But yet, there are still skeptics who wonder, “What’s in it for Marketers?”
The latest reports show that advertising within Social Networks isn’t working very well, according to recent studies from IDC and eMarketer. The majority of people use social networks to connect and communicate with friends and family, and – surprise, surprise – it turns out people searching for old friends on Facebook aren’t very receptive to clicking on ads.
A late November study from IDC found that, because people are engaged in specific tasks on social networks (updating their status message, uploading photos, sending party invitations etc.), they have little interest in clicking on ads during these sessions. In fact, just 57% of consumers on social networks have clicked on an ad, while 79% of Internet-wide consumers had.
Even more disappointing for marketers who’ve thrown buckets of money at social network advertising: social network consumers make fewer purchases as a result of clicking on an ad by about half, compared to Internet-wide consumers.
As marketers realize much of their social network ad spending is not generating ROI, they’re, unsurprisingly, reining in budgets. In eMarketer’s study from early December, the research firm lowered its projections for social network ad revenue this year and into the foreseeable future.

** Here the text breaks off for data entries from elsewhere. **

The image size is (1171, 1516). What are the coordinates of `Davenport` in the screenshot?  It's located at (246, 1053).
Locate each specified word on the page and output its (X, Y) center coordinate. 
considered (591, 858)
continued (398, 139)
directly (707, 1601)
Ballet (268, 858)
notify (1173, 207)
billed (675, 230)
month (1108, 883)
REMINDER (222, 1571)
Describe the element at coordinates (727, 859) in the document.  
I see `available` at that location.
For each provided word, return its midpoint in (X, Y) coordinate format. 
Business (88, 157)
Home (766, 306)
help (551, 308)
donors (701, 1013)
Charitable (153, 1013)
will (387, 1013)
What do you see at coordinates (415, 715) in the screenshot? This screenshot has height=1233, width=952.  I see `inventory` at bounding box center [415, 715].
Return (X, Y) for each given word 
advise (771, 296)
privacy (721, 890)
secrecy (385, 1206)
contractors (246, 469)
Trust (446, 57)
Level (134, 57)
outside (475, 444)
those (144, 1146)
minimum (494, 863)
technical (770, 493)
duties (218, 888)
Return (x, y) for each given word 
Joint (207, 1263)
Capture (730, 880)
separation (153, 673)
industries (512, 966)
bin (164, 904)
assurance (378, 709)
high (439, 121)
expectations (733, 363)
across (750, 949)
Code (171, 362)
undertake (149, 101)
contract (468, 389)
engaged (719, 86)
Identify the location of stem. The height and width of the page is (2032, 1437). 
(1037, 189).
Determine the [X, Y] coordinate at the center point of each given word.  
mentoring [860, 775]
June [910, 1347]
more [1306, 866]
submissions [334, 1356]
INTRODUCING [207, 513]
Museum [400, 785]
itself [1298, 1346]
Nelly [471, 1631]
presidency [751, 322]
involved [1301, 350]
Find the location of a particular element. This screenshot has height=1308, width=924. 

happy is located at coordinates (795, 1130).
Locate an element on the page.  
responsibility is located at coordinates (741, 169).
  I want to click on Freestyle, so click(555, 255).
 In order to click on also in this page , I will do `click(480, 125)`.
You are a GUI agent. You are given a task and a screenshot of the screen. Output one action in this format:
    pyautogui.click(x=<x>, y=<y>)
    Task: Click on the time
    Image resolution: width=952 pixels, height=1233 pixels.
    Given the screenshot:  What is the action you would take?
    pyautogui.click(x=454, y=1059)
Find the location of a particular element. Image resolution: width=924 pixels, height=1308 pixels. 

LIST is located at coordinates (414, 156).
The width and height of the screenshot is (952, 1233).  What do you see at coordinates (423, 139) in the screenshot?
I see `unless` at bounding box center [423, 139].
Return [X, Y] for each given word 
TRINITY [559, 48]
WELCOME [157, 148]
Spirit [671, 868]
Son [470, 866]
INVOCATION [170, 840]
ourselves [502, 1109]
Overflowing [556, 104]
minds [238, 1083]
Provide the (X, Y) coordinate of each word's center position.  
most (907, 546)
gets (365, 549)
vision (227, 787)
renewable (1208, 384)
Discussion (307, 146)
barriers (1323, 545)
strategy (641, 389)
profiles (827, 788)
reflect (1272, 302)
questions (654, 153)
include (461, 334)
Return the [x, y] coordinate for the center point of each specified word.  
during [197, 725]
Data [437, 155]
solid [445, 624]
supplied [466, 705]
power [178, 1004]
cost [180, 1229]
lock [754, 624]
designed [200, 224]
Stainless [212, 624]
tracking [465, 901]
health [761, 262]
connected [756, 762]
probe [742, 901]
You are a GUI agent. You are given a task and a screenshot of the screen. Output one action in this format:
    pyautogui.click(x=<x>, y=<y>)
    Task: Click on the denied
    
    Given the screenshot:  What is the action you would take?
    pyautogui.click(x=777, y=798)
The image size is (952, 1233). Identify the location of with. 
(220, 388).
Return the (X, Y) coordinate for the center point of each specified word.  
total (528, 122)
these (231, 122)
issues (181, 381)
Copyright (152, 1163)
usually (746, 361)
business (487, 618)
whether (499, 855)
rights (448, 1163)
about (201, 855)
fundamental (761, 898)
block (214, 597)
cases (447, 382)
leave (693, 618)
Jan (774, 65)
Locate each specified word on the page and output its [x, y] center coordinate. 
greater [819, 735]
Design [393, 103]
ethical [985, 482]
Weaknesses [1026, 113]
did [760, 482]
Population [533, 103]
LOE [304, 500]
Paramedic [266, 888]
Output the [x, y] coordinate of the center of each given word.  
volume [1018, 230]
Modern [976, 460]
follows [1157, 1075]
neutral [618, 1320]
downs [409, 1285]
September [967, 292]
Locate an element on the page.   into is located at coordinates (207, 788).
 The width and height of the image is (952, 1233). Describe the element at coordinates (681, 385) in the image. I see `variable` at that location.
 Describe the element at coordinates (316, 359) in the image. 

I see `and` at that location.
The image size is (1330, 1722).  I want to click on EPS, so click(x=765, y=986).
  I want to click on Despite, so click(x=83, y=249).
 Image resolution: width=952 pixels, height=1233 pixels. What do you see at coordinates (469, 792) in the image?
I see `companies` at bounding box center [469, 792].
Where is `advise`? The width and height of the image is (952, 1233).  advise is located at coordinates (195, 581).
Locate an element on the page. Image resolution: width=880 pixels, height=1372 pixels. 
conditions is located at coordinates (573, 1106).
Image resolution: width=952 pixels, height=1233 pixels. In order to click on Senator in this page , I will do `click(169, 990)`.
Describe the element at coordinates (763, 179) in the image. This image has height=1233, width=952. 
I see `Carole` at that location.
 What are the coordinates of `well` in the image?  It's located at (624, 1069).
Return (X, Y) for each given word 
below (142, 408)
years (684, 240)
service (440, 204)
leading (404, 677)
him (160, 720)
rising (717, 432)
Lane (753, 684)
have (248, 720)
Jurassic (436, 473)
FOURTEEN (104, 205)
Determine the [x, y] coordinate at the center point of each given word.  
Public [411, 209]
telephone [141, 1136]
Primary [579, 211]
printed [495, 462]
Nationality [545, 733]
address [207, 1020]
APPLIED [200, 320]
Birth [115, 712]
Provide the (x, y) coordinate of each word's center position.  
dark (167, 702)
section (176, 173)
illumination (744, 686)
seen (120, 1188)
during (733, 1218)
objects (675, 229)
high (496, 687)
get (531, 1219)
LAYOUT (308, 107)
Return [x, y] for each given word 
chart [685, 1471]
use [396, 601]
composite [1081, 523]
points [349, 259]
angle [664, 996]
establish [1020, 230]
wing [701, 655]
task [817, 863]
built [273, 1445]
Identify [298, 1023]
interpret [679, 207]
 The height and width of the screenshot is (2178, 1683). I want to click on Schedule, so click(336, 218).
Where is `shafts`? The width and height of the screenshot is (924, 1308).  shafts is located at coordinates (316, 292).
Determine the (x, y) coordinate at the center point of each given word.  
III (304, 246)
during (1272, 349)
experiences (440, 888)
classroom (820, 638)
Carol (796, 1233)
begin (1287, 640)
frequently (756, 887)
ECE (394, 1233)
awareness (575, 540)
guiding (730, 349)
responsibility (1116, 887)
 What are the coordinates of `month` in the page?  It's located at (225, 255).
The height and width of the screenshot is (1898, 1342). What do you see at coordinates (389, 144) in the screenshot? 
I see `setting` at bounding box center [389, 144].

According to eMarketer, marketers will spend $1.2 billion on social network advertising this year, down from an original projection of $1.4 billion. In the recessionary climate of 2009, will see an even sharper drop in total spending; eMarketer has updated its previous estimate of $1.8 billion in 2009 spending down to $1.3 billion. Why are advertisers cutting spending? Because, right now, social network advertising “cannot always demonstrate a proven return on investment,” says the study.
So why haven’t ads on social networks been more effective? For one, MySpace and Facebook made a crucial mistake: they assumed people would be more interested in ads just because they were delivered in a more personal, social setting. But an ad, is an ad, is an ad. They don’t magically perform better or do more for your brand just because they are located inside the Internet equivalent of the ‘cool new nightclub’.
Think of it like this: just because you drive by a billboard every day right next to your house doesn’t make you any more likely to call the phone number listed on it than if you pass the billboard once a year on a drive to your grandma’s house. The same holds true for social network advertising. Placement alone doesn’t guarantee better ad ROI. To get people to click on your ad, it has to be catchy, have an unbelievable offer, engage consumers in a new way, and/or be extremely targeted – no matter where it’s placed.
But just because social network advertising hasn’t delivered on all its mega promises doesn’t mean that all social marketing should be lumped into the same bucket. In fact, many forms of social marketing are extremely effective, measurable, and deliver excellent ROI. The key is to use the social medium as a tool in your overall strategy to connect deeply with your customers – and not simply as conduit in which to dump ads and hope for the best.
Marketers that want to be successful with social marketing initiatives have to get “back to basics”: connect, build trust, engage, listen, learn, demonstrate empathy, reward advocacy, give things away, thank people for their support, ask for their ideas, hold hands, smile, help, and build a community of likeminded people helping each other live better. (Yes, it sounds something like the town grocer of yore, and you should think of your marketing initiatives in this way today, because the era of blasting general messages to people and hoping for some to stick is over; we’ve entered an era of personalization whether marketers like it or not.)
The good news is, social marketing is one of the best ways to connect with consumers on a personal level. But if it doesn’t work just to put your ads on Facebook and MySpace, what can you do to run a highly successful social marketing program? Here are few tried-and-true social marketing strategies that deliver real ROI.
How many times do we have to say it? Content is king. People will forward songs, movies, films, jokes, or any kind of media to friends, if the content is worthy. It doesn’t matter if it’s a Microsoft Songstream ad, or a mashed-up Barack Obama video. Create and distribute only the best quality content, because good content gets forwarded (and thus creates more traffic and traction for your brand.)
Sales aren’t everything. Even in today’s economy, there is real, measurable value in branding. Sure, you want to know the click-through rate on your Facebook ads, but there is also value in someone seeing that ad out of the corner of their eye several hundred times. This type of impact is harder to measure than click-through, but with the right tools (and there are several fantastic social media measurement tools out there), you can quantify the impact of social media campaigns on your brand image. If your product is relevant and useful – and especially if you launch a corresponding mass media campaign, you social media ad is providing value, even if views don’t convert directly into sales.
Social media extends the “life” of your creative. As an add-on, your agency should be delivering an extended and “re-mixed” versions of your ads. These mashed-up versions of your creative can then be parceled out to video and image-sharing sites, to bloggers who evangelize your products, and just in general “leaked” to sites where your target customers hang out online. It really doesn’t take much, and that 30-second ad you paid a mint for can be turned into a 60-second or even 5-minute clip. Hey, you can even invite people to add their own touches to your add on UGC mash-up sites. Couple this fantastic alternative creative with a few paid ads across a property, and you’ll get tremendous branding and conversion results.